I feel like I have to ask a few questions about the general architecture
of this OpenSSL engine. I've managed to get DES working (ECB for now,
encryption and decryption), and even with my basic skills and
entry-level GPU (8600 GT) it outperforms my CPU for big blocks.
I do have a few questions though:
- How does one best use the cuda_init method? It is set with
ENGINE_set_init_function and only takes an ENGINE pointer. This was
fine as long as there was only one cipher in the engine, but now that
there are more it's hard to just allocate memory which will be usable
by every cipher later on, and not waste any. As far as I can tell
there is no way to detect which cipher is being requested as early as
cuda_init, so I'm wondering how I should proceed (for now I simply
commented all the AES init calls).
- Why did you use texture memory with AES? I didn't study your code that
closely, but I don't remember any emphasis on texture memory in the
books I read so for. For DES I mostly use constant mem (SBoxes and
Round-Key) and plain device memory for the data (needs to read and
written only once anyway, no point in caching).
- Did the --enable-gprof configure option ever work? It seems to me like
OpenSSL would have to be compiled using profiling as well.
- Why do the verbose-flags not work? When using -v (or -v -v) nothing
happens.
- Any idea why the 'ciphers' command of OpenSSL doesn't work?
- Did you plan on implementing multi-GPU support with host threads? The
way I see it, the spot where the input is broken into chunks would
make that relatively easy, judging from superficial inspection.
Other than that I've found my way around and hope that after I clear
these issues I can release my early stab at DES (at least to you for the
time being).
Greetings,
Jojo
--
Johannes Gilger <hei...@hackvalue.de>
http://heipei.net
GPG-Key: 0xD47A7FFC
GPG-Fingerprint: 5441 D425 6D4A BD33 B580 618C 3CDC C4D0 D47A 7FFC
Greetings,
Paolo Margara
maybe a short update from me as well as some further questions.
Right now I feel like on the right path. I have implemented DES (ECB for
now) and IDEA and have managed to get DES to more than 4x speed on the
GPU, and IDEA to almost 10x speedup using the GPU. FYI, I run a 8600GT
(1.1) on a Pentium D 2.8 Ghz. Nice prospects!
Anyway, on to the technical stuff:
On 22/12/10 15:23, Paolo Margara wrote:
> I think this point will require some work in future commit.
> Since this piece of code will be changed soon I think it is better for
> you to continue your work by simply commenting the code that manages the
> AES initialization.
I have some further headaches about the whole initalization.
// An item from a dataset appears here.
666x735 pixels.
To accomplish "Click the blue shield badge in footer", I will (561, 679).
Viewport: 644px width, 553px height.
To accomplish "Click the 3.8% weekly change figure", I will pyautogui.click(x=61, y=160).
First of,
I'm using constant memory for my DES implementation (which I'm thinking
of replacing by texture memory, but that's for later), and like other
variables, it just hit me that this memory is probobably alloced and
initialized every time the whole engine is started, even if its just to
run IDEA or AES. Since the DES cuda file is compiled into the whole
file. How would one even start to divide this? Dynamic memory allocation
is simple, and might even work out for us since we mostly use the same
buffer size for the different algorithms, as far as I can tell, but all
these variables (__device__ uint32_t *rk, stuff like that) are present
every time some component of the engine is started.
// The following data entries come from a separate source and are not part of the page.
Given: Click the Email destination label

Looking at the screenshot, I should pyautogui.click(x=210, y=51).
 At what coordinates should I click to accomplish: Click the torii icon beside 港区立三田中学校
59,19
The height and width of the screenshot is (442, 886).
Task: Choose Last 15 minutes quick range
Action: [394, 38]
> You have used constant memory also for the key?!
> I choose to store the expanded key in texture memory because is cached
> and a random texture memory access is available directly by all the GPU
> threads and by the CPU to store the key, furthermore the limited size of
> the expanded key ensures it is always completely stored in the texture
> cache.
Ok, I admit I didn't start with texture memory because it looks rather
complicated, at least compared to plain old constant memory. Right now
DES uses some kind of Sbox (stolen from the OpenSSL guys) which is in
constant memory on startup and gets copied to shared memory on the
kernel invocation. This turned out to perform better than just leaving
it in constant memory, especially because none of the accesses to this
memory are coalesced in any way.
> > - Why do the verbose-flags not work? When using -v (or -v -v) nothing
> > happens.
> Do you mean the verbose flag into the plugins configuration?
I mean the fact that there seems to be some way to pass verbosity to the
program on invocation. Right now, if I want verbose output, I change
"verbose = 2;" in e_cuda.c
> > - Any idea why the 'ciphers' command of OpenSSL doesn't work?
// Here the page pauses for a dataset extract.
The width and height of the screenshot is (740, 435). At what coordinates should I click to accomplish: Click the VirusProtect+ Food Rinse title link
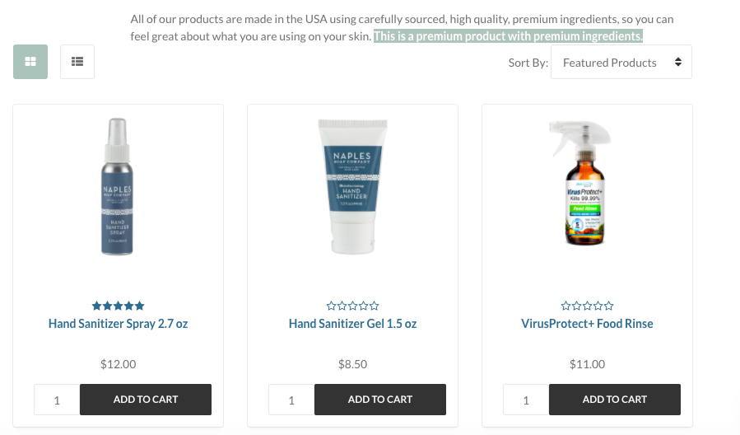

> No, in my build of openssl it works correctly.
To clarify: I mean "openssl ciphers -engine cudamrg", which gives me
Error in cipher list
140292317238952:error:1410D0B9:SSL routines:SSL_CTX_set_cipher_list:no cipher match:ssl_lib.c:1282:
> I had already thought about the possibility of implementing this feature.
> In my opinion, for have real benefits, you must have two or more cards
> of comparable speed. At that point probably would be more useful to
> drive the cards in SLI, which is also easier to manage.
Hm, I do have 8 identical cards available at the machine in the lab, but
seeing the performance my single el-cheapo-card delivers, I reserver the
multi-GPU functionality if I really need to crank out more speed ;)
> I think it might be more interesting implement the encryption and
> decryption using multiple streams, but this is only my opinion.
I haven't looked at streams yet.
By the way, why do you CPU-only modes for the engine? When I compare my
CUDA implementation with the CPU algorithms I simply omit the -engine
cudamrg, and the original OpenSSL implementation takes over, right? Why
the hassle with these preprocessor conditionals?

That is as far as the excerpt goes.